PASSAGE GIVEN —
..........
Skip to content

Commit

Permalink
uprobes: SRCU-protect uretprobe lifetime (with timeout)
Browse files Browse the repository at this point in the history
Avoid taking refcount on uprobe in prepare_uretprobe(), instead take
uretprobe-specific SRCU lock and keep it active as kernel transfers
control back to user space.

Given we can't rely on user space returning from traced function within
reasonable time period, we need to make sure not to keep SRCU lock
active for too long, though. To that effect, we employ a timer callback
which is meant to terminate SRCU lock region after predefined timeout
(currently set to 100ms), and instead transfer underlying struct
uprobe's lifetime protection to refcounting.

This fallback to less scalable refcounting after 100ms is a fine
tradeoff from uretprobe's scalability and performance perspective,
because uretprobing *long running* user functions inherently doesn't run
into scalability issues (there is just not enough frequency to cause
noticeable issues with either performance or scalability).
..........
EXTRACTED MATERIAL —
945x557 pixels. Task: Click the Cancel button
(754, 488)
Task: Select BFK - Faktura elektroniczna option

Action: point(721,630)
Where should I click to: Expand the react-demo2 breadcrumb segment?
..........
TASKS TO CARRY OUT —
1/ According to the commit message, what is the timeout for the SRCU lock currently set to?
2/ Please rewrite every line of the records, requests included, after multiplying each coordinate in the answers by 0.6 and rounding to whole numbers, with halves rounded up.
The commit message and the records have nothing to do with each other.

CORRECT ANSWERS —
1/ 100ms.

2/
945x557 pixels. Task: Click the Cancel button
(452, 293)
Task: Select BFK - Faktura elektroniczna option

Action: point(433,378)
Where should I click to: Expand the react-demo2 breadcrumb segment?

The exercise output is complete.